Advogato's Number: Peer to Peer

Posted 11 Oct 2000 at 21:44 UTC by advogato Share This

Advogato is back, and this week he takes a look under the current hype wave surrounding peer to peer networking (known as P2P among the power elite), and suggests that it might be worthwhile to free software hackers, after all.

Unless you've been under a rock the past few months, you know that P2P is the Next Big Thing. It's part of Intel's marketing campaign for the P4, O'Reilly is doing summits on it, and Dave Winer has been spending a lot of time writing about it on Scripting News.
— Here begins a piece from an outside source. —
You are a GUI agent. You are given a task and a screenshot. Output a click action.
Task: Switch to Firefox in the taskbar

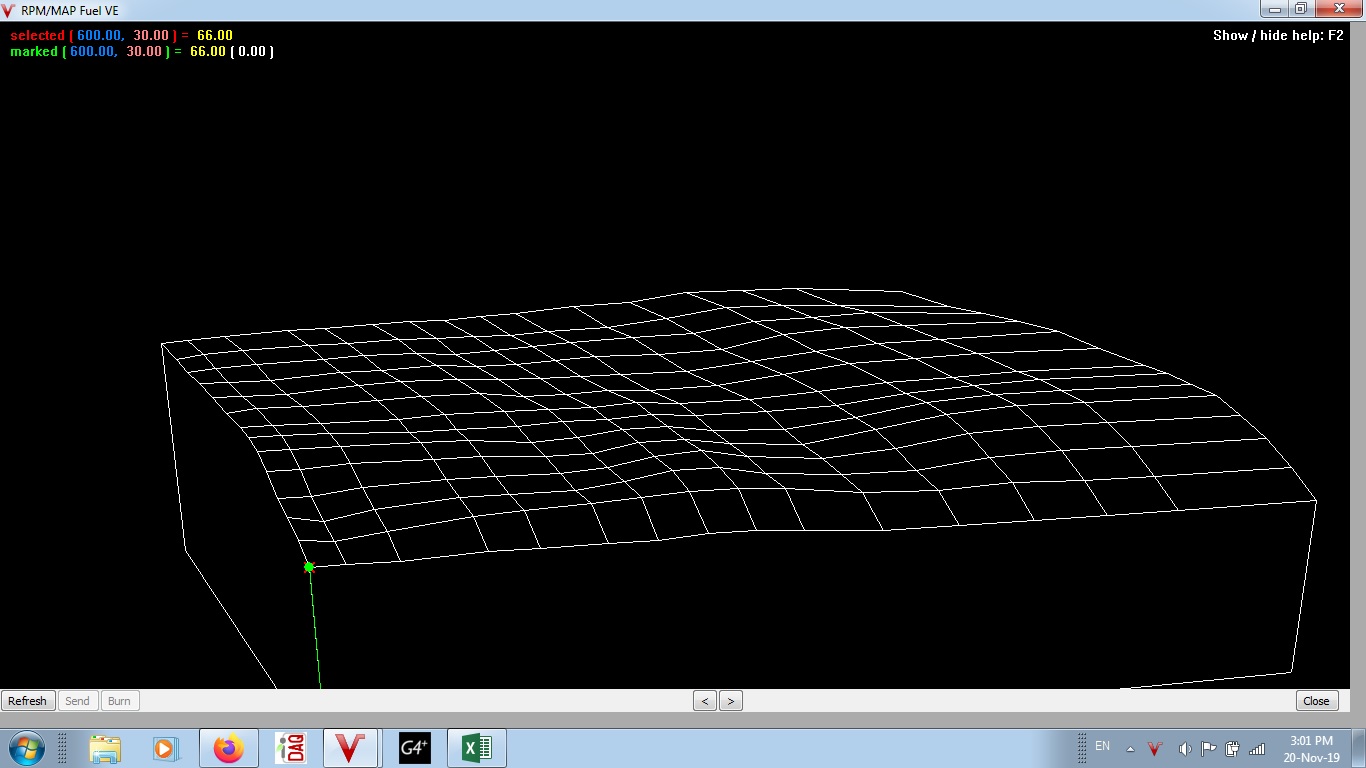(x=229, y=748)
What's driving all this, of course, is the phenomenal growth of Napster. What's more, engineers immediately see how crappy the Napster protocols are, and obviously want to do better. Thus, the race is on for the Napster-killer. Dozens of contenders for this position are listed on the resources link of infoanarchy.org.

P2P is not exactly new - many of the RFC's which make up the design of the Internet have a peer to peer flavor to them. A great many classical Internet services are comprised of servers in a peer network, but users accessing those servers through clients. Email, news, and IRC fall into this category.

Each new service, you might imagine, falls somewhere on the spectrum between fully centralized, and distributed in peer-to-peer fashion. Whether it's the appropriate spot on the spectrum influences the popularity of the service, at least through indirect consequences such as availability, performance, and so on.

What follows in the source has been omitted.